• _Task statement_: Could you repeat all of the entries below, character for character?
>>>>
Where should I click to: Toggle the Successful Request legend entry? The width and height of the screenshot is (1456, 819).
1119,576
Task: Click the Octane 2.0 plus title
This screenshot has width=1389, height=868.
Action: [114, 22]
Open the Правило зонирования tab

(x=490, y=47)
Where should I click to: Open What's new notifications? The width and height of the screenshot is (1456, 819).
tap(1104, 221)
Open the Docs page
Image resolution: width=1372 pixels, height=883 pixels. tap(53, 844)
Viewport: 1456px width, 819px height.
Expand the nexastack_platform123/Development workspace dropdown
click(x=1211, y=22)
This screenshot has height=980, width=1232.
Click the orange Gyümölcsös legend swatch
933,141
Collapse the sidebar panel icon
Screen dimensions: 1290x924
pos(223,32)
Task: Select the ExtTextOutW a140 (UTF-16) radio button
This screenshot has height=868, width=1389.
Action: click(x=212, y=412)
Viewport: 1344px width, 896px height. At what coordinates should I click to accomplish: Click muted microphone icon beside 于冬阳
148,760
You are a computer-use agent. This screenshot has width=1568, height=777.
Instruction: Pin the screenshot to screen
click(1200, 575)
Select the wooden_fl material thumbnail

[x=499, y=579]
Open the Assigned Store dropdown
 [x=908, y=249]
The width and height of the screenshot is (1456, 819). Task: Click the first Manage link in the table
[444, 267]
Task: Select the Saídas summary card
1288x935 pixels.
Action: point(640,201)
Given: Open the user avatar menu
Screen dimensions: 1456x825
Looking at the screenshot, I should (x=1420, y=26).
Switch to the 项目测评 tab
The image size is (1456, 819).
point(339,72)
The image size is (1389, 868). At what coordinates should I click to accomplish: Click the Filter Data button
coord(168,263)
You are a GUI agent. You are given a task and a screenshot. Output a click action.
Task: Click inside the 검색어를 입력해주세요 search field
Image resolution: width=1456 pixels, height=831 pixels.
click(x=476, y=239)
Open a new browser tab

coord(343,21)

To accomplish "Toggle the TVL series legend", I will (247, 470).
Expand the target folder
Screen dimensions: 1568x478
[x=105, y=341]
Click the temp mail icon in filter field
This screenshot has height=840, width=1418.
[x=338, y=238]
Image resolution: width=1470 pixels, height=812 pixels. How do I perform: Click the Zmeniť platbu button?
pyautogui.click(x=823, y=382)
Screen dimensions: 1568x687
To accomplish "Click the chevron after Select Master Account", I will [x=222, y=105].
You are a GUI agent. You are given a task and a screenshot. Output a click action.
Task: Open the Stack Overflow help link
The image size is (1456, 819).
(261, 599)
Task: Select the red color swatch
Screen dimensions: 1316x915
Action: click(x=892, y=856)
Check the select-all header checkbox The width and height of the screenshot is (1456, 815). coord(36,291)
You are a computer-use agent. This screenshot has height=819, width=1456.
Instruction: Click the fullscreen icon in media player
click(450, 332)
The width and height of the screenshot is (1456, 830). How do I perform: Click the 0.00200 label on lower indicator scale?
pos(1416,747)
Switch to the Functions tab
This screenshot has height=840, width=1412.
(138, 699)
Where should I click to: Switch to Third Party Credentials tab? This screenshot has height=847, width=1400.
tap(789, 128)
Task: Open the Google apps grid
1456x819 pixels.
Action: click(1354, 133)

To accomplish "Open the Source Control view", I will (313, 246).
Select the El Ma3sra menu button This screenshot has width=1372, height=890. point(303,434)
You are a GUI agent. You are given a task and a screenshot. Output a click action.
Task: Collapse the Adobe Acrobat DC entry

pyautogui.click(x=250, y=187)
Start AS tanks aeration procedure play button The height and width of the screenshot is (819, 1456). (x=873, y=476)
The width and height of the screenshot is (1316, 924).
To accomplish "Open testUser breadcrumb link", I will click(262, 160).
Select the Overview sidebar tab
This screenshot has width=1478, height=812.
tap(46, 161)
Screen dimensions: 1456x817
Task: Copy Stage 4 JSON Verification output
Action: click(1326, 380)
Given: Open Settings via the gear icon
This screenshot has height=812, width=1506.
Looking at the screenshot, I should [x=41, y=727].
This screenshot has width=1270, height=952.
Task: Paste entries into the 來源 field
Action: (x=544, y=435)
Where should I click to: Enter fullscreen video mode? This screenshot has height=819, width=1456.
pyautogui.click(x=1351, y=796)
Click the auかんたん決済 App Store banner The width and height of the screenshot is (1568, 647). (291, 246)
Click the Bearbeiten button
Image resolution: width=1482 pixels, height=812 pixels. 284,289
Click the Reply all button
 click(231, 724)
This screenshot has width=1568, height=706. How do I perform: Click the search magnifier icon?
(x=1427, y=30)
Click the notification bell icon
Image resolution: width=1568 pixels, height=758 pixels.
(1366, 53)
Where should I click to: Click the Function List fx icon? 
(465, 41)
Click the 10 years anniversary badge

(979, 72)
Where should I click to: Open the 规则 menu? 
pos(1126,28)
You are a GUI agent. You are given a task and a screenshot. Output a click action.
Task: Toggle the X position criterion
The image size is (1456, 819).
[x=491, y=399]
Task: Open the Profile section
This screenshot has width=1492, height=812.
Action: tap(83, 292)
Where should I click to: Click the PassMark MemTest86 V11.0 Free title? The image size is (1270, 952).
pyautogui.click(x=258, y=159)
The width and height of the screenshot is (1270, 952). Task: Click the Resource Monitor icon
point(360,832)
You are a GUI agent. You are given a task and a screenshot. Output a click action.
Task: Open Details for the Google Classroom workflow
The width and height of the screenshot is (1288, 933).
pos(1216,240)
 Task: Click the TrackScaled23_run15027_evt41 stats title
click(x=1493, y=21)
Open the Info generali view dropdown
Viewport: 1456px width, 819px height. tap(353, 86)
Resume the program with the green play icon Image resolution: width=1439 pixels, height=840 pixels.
<<<<
• _Solution_:
Where should I click to: Toggle the Successful Request legend entry? The width and height of the screenshot is (1456, 819).
1119,576
Task: Click the Octane 2.0 plus title
This screenshot has width=1389, height=868.
Action: [114, 22]
Open the Правило зонирования tab

(x=490, y=47)
Where should I click to: Open What's new notifications? The width and height of the screenshot is (1456, 819).
tap(1104, 221)
Open the Docs page
Image resolution: width=1372 pixels, height=883 pixels. tap(53, 844)
Viewport: 1456px width, 819px height.
Expand the nexastack_platform123/Development workspace dropdown
click(x=1211, y=22)
This screenshot has height=980, width=1232.
Click the orange Gyümölcsös legend swatch
933,141
Collapse the sidebar panel icon
Screen dimensions: 1290x924
pos(223,32)
Task: Select the ExtTextOutW a140 (UTF-16) radio button
This screenshot has height=868, width=1389.
Action: click(x=212, y=412)
Viewport: 1344px width, 896px height. At what coordinates should I click to accomplish: Click muted microphone icon beside 于冬阳
148,760
You are a computer-use agent. This screenshot has width=1568, height=777.
Instruction: Pin the screenshot to screen
click(1200, 575)
Select the wooden_fl material thumbnail

[x=499, y=579]
Open the Assigned Store dropdown
 [x=908, y=249]
The width and height of the screenshot is (1456, 819). Task: Click the first Manage link in the table
[444, 267]
Task: Select the Saídas summary card
1288x935 pixels.
Action: point(640,201)
Given: Open the user avatar menu
Screen dimensions: 1456x825
Looking at the screenshot, I should (x=1420, y=26).
Switch to the 项目测评 tab
The image size is (1456, 819).
point(339,72)
The image size is (1389, 868). At what coordinates should I click to accomplish: Click the Filter Data button
coord(168,263)
You are a GUI agent. You are given a task and a screenshot. Output a click action.
Task: Click inside the 검색어를 입력해주세요 search field
Image resolution: width=1456 pixels, height=831 pixels.
click(x=476, y=239)
Open a new browser tab

coord(343,21)

To accomplish "Toggle the TVL series legend", I will (247, 470).
Expand the target folder
Screen dimensions: 1568x478
[x=105, y=341]
Click the temp mail icon in filter field
This screenshot has height=840, width=1418.
[x=338, y=238]
Image resolution: width=1470 pixels, height=812 pixels. How do I perform: Click the Zmeniť platbu button?
pyautogui.click(x=823, y=382)
Screen dimensions: 1568x687
To accomplish "Click the chevron after Select Master Account", I will [x=222, y=105].
You are a GUI agent. You are given a task and a screenshot. Output a click action.
Task: Open the Stack Overflow help link
The image size is (1456, 819).
(261, 599)
Task: Select the red color swatch
Screen dimensions: 1316x915
Action: click(x=892, y=856)
Check the select-all header checkbox The width and height of the screenshot is (1456, 815). coord(36,291)
You are a computer-use agent. This screenshot has height=819, width=1456.
Instruction: Click the fullscreen icon in media player
click(450, 332)
The width and height of the screenshot is (1456, 830). How do I perform: Click the 0.00200 label on lower indicator scale?
pos(1416,747)
Switch to the Functions tab
This screenshot has height=840, width=1412.
(138, 699)
Where should I click to: Switch to Third Party Credentials tab? This screenshot has height=847, width=1400.
tap(789, 128)
Task: Open the Google apps grid
1456x819 pixels.
Action: click(1354, 133)

To accomplish "Open the Source Control view", I will (313, 246).
Select the El Ma3sra menu button This screenshot has width=1372, height=890. point(303,434)
You are a GUI agent. You are given a task and a screenshot. Output a click action.
Task: Collapse the Adobe Acrobat DC entry

pyautogui.click(x=250, y=187)
Start AS tanks aeration procedure play button The height and width of the screenshot is (819, 1456). (x=873, y=476)
The width and height of the screenshot is (1316, 924).
To accomplish "Open testUser breadcrumb link", I will click(262, 160).
Select the Overview sidebar tab
This screenshot has width=1478, height=812.
tap(46, 161)
Screen dimensions: 1456x817
Task: Copy Stage 4 JSON Verification output
Action: click(1326, 380)
Given: Open Settings via the gear icon
This screenshot has height=812, width=1506.
Looking at the screenshot, I should [x=41, y=727].
This screenshot has width=1270, height=952.
Task: Paste entries into the 來源 field
Action: (x=544, y=435)
Where should I click to: Enter fullscreen video mode? This screenshot has height=819, width=1456.
pyautogui.click(x=1351, y=796)
Click the auかんたん決済 App Store banner The width and height of the screenshot is (1568, 647). (291, 246)
Click the Bearbeiten button
Image resolution: width=1482 pixels, height=812 pixels. 284,289
Click the Reply all button
 click(231, 724)
This screenshot has width=1568, height=706. How do I perform: Click the search magnifier icon?
(x=1427, y=30)
Click the notification bell icon
Image resolution: width=1568 pixels, height=758 pixels.
(1366, 53)
Where should I click to: Click the Function List fx icon? 
(465, 41)
Click the 10 years anniversary badge

(979, 72)
Where should I click to: Open the 规则 menu? 
pos(1126,28)
You are a GUI agent. You are given a task and a screenshot. Output a click action.
Task: Toggle the X position criterion
The image size is (1456, 819).
[x=491, y=399]
Task: Open the Profile section
This screenshot has width=1492, height=812.
Action: tap(83, 292)
Where should I click to: Click the PassMark MemTest86 V11.0 Free title? The image size is (1270, 952).
pyautogui.click(x=258, y=159)
The width and height of the screenshot is (1270, 952). Task: Click the Resource Monitor icon
point(360,832)
You are a GUI agent. You are given a task and a screenshot. Output a click action.
Task: Open Details for the Google Classroom workflow
The width and height of the screenshot is (1288, 933).
pos(1216,240)
 Task: Click the TrackScaled23_run15027_evt41 stats title
click(x=1493, y=21)
Open the Info generali view dropdown
Viewport: 1456px width, 819px height. tap(353, 86)
Resume the program with the green play icon Image resolution: width=1439 pixels, height=840 pixels.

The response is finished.